Abia Angels Football Club
- Ground: Umuahia Township Stadium Enyimba International Stadium
- Owner: Government of Abia State
- Chairman: Johnson Nwosu
- Manager: Mario Eshalomi
- League: NWFL Premiership
- 2025–26: Regular season: 3rd, Group B Championship round: 4th
- Website: Abia Angels

= Abia Angels F.C. =

Abia Angels Football Club is a Nigerian women's football club that is based in Umuahia, Abia State and plays in the NWFL Premiership.

==History==
The club was founded as Abia Queens by the Abia State Government. They first competed in the second division in the 2014 season.
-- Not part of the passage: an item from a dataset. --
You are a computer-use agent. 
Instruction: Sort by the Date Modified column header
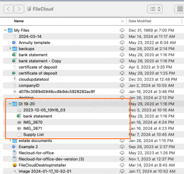click(x=140, y=21)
In 2015, they gained promotion to the top-flight, then led by coach Roland Gbaruku, after winning the Pro-League, the second division. In 2021, they escaped relegation after finishing second in the relegation play-offs.

They are the only football club from south-eastern Nigeria currently in the NWFL Premiership.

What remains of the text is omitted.